-------- Given passage

# My set up ^.^



## ImTheBugFreak (Aug 17, 2011)

*In the 3 small containers on top ( T. Graminis L2/L3 / 2x Texas Unicorn Mantis L2 )*







*Left Adult Female African Twig Mantis and Right Sub-Adult Male*






*Adult Female African Twig Mantis*






*Left Adult Female, Middle Sub-Adult Male, Right Adult Female African Twig Mantids*






*Adult Male T. Graminis / L3 Texas Unicorn / L5 Budwing mantids and Ghost Ornamental 2+ inc. / A. Metallica 2+ inc. Tarantulas*






*The 3 Big containers ( Left Sub-Adult Male African Twig / Middle 2x Wide Arm L5/L6 and Right Adult Female African Twig Mantids )*


----------



## Ryan.M (Aug 17, 2011)

Quite the collection you've got there man! Looks good.

What's all in it?


----------



## PhilinYuma (Aug 17, 2011)

Yeah, it does look interesting, but good you add a little desciption under each pic?


----------



## ImTheBugFreak (Aug 17, 2011)

Ryan.M said:


> Quite the collection you've got there man! Looks good.
> 
> What's all in it?


 :lol: Thanks!

I have 3 Adult Female African Twig Mantis, 2 Sub-Adult Male African Twig Mantis,

3 Texas Unicorn Mantis Nymphs,

1 L5 Male Budwing

1 Female T. Graminis, 1 Male T. Graminis, 1 Nymph T. Graminis,

And 2 I think Female Wide Arm Mantis

Also have 1 Avicularia Metallica 2+ inc Tarantula and 1 Ghost Ornamental 2+ inc Tarantula.

That's my collection so far! Some day I will build a huge shelf that takes up one whole wall in my room and set it up to hold a lot of mantids as I can already tell I will never get tired or stop collecting / breeding these wonderful creatures!

----------------

Given task 1: Could you quote the lines of the records starting at the line that contains "Where should I" and ending at the line that contains "tap(277, 816)", leaving out the pictures?

-------- Records supplied

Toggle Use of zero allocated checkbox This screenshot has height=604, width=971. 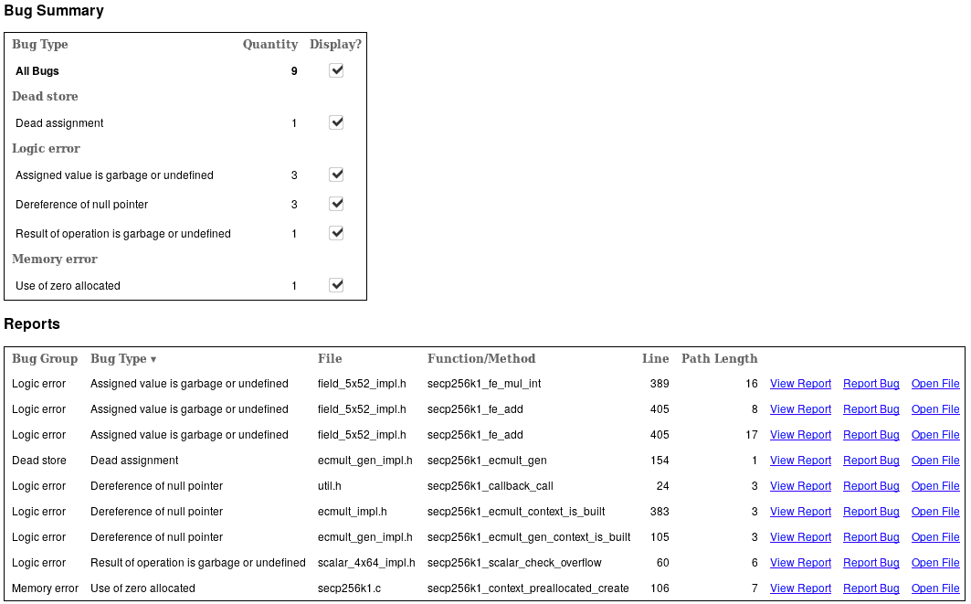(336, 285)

----------------
-------- Records supplied

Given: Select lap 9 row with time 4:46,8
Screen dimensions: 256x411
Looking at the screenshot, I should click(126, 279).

----------------
-------- Records supplied

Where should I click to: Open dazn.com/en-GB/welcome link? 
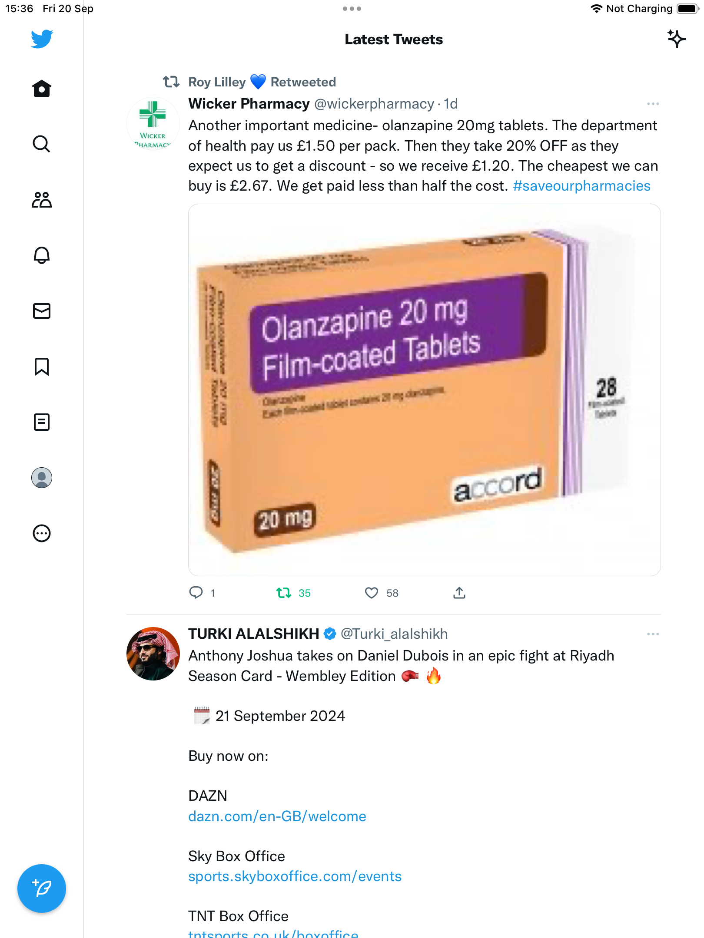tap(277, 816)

----------------

Given task 2: In the mantis collection thread, could you rewrite the passage starting at "1 Female T." and ending at "these wonderful creatures!", replacing "Tarantula" with "spider"?

Solution 1:
Where should I click to: Open dazn.com/en-GB/welcome link? 
tap(277, 816)

Solution 2:
1 Female T. Graminis, 1 Male T. Graminis, 1 Nymph T. Graminis,

And 2 I think Female Wide Arm Mantis

Also have 1 Avicularia Metallica 2+ inc spider and 1 Ghost Ornamental 2+ inc spider.

That's my collection so far! Some day I will build a huge shelf that takes up one whole wall in my room and set it up to hold a lot of mantids as I can already tell I will never get tired or stop collecting / breeding these wonderful creatures!